» **What to work on**: Reproduce all the material verbatim, down to the last line.

=== Begin Enclosure ===

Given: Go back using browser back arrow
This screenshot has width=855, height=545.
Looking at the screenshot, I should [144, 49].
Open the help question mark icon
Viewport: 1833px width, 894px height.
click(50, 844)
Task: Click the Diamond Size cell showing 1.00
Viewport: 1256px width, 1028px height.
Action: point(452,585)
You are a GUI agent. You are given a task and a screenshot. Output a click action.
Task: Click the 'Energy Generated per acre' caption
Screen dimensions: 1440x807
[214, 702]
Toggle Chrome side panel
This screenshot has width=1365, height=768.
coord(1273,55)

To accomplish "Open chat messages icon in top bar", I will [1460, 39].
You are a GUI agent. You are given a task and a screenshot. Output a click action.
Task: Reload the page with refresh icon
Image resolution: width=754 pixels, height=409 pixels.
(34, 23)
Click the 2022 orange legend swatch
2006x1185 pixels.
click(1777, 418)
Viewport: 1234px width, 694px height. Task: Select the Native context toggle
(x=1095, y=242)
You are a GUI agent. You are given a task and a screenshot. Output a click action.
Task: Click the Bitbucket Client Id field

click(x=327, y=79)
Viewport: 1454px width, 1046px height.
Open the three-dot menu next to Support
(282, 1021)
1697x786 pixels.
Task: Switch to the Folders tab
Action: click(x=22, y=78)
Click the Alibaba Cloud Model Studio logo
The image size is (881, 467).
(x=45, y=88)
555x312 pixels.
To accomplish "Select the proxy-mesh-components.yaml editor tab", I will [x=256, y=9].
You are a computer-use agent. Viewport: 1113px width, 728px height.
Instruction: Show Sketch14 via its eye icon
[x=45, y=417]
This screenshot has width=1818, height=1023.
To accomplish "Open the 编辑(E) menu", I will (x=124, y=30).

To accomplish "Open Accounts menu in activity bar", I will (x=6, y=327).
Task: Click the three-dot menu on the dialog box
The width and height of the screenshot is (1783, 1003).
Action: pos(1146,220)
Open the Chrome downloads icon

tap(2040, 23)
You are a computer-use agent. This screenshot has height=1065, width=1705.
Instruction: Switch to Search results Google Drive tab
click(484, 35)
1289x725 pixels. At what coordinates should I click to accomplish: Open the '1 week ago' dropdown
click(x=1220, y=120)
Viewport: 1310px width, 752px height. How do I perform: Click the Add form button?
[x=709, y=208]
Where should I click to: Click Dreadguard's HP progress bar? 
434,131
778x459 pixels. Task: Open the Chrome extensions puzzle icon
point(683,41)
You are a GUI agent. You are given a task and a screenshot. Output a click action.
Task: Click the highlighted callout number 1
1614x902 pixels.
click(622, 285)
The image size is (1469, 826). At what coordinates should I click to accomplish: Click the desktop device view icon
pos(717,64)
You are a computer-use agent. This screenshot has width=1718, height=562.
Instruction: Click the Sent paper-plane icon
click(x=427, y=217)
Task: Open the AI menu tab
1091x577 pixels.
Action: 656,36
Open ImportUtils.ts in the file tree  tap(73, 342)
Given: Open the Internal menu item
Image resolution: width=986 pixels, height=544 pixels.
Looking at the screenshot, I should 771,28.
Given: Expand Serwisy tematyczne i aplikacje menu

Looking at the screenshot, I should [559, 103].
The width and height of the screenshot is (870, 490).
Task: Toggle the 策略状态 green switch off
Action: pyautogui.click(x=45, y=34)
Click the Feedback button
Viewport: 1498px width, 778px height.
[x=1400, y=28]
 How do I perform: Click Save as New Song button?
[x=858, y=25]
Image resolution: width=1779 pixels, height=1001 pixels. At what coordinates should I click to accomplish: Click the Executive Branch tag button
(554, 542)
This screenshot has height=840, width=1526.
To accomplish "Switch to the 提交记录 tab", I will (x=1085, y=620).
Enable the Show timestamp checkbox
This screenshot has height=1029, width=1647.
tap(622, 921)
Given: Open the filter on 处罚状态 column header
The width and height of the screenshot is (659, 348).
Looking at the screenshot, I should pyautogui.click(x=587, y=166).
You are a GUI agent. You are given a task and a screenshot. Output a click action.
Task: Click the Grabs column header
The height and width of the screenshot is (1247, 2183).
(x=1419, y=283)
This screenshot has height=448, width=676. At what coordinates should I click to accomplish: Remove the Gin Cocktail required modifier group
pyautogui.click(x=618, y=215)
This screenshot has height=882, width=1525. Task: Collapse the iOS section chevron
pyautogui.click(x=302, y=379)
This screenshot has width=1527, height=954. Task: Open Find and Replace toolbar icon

=== End Enclosure ===

» **Your solution**:
Given: Go back using browser back arrow
This screenshot has width=855, height=545.
Looking at the screenshot, I should [144, 49].
Open the help question mark icon
Viewport: 1833px width, 894px height.
click(50, 844)
Task: Click the Diamond Size cell showing 1.00
Viewport: 1256px width, 1028px height.
Action: point(452,585)
You are a GUI agent. You are given a task and a screenshot. Output a click action.
Task: Click the 'Energy Generated per acre' caption
Screen dimensions: 1440x807
[214, 702]
Toggle Chrome side panel
This screenshot has width=1365, height=768.
coord(1273,55)

To accomplish "Open chat messages icon in top bar", I will [1460, 39].
You are a GUI agent. You are given a task and a screenshot. Output a click action.
Task: Reload the page with refresh icon
Image resolution: width=754 pixels, height=409 pixels.
(34, 23)
Click the 2022 orange legend swatch
2006x1185 pixels.
click(1777, 418)
Viewport: 1234px width, 694px height. Task: Select the Native context toggle
(x=1095, y=242)
You are a GUI agent. You are given a task and a screenshot. Output a click action.
Task: Click the Bitbucket Client Id field

click(x=327, y=79)
Viewport: 1454px width, 1046px height.
Open the three-dot menu next to Support
(282, 1021)
1697x786 pixels.
Task: Switch to the Folders tab
Action: click(x=22, y=78)
Click the Alibaba Cloud Model Studio logo
The image size is (881, 467).
(x=45, y=88)
555x312 pixels.
To accomplish "Select the proxy-mesh-components.yaml editor tab", I will [x=256, y=9].
You are a computer-use agent. Viewport: 1113px width, 728px height.
Instruction: Show Sketch14 via its eye icon
[x=45, y=417]
This screenshot has width=1818, height=1023.
To accomplish "Open the 编辑(E) menu", I will (x=124, y=30).

To accomplish "Open Accounts menu in activity bar", I will (x=6, y=327).
Task: Click the three-dot menu on the dialog box
The width and height of the screenshot is (1783, 1003).
Action: pos(1146,220)
Open the Chrome downloads icon

tap(2040, 23)
You are a computer-use agent. This screenshot has height=1065, width=1705.
Instruction: Switch to Search results Google Drive tab
click(484, 35)
1289x725 pixels. At what coordinates should I click to accomplish: Open the '1 week ago' dropdown
click(x=1220, y=120)
Viewport: 1310px width, 752px height. How do I perform: Click the Add form button?
[x=709, y=208]
Where should I click to: Click Dreadguard's HP progress bar? 
434,131
778x459 pixels. Task: Open the Chrome extensions puzzle icon
point(683,41)
You are a GUI agent. You are given a task and a screenshot. Output a click action.
Task: Click the highlighted callout number 1
1614x902 pixels.
click(622, 285)
The image size is (1469, 826). At what coordinates should I click to accomplish: Click the desktop device view icon
pos(717,64)
You are a computer-use agent. This screenshot has width=1718, height=562.
Instruction: Click the Sent paper-plane icon
click(x=427, y=217)
Task: Open the AI menu tab
1091x577 pixels.
Action: 656,36
Open ImportUtils.ts in the file tree  tap(73, 342)
Given: Open the Internal menu item
Image resolution: width=986 pixels, height=544 pixels.
Looking at the screenshot, I should 771,28.
Given: Expand Serwisy tematyczne i aplikacje menu

Looking at the screenshot, I should [559, 103].
The width and height of the screenshot is (870, 490).
Task: Toggle the 策略状态 green switch off
Action: pyautogui.click(x=45, y=34)
Click the Feedback button
Viewport: 1498px width, 778px height.
[x=1400, y=28]
 How do I perform: Click Save as New Song button?
[x=858, y=25]
Image resolution: width=1779 pixels, height=1001 pixels. At what coordinates should I click to accomplish: Click the Executive Branch tag button
(554, 542)
This screenshot has height=840, width=1526.
To accomplish "Switch to the 提交记录 tab", I will (x=1085, y=620).
Enable the Show timestamp checkbox
This screenshot has height=1029, width=1647.
tap(622, 921)
Given: Open the filter on 处罚状态 column header
The width and height of the screenshot is (659, 348).
Looking at the screenshot, I should pyautogui.click(x=587, y=166).
You are a GUI agent. You are given a task and a screenshot. Output a click action.
Task: Click the Grabs column header
The height and width of the screenshot is (1247, 2183).
(x=1419, y=283)
This screenshot has height=448, width=676. At what coordinates should I click to accomplish: Remove the Gin Cocktail required modifier group
pyautogui.click(x=618, y=215)
This screenshot has height=882, width=1525. Task: Collapse the iOS section chevron
pyautogui.click(x=302, y=379)
This screenshot has width=1527, height=954. Task: Open Find and Replace toolbar icon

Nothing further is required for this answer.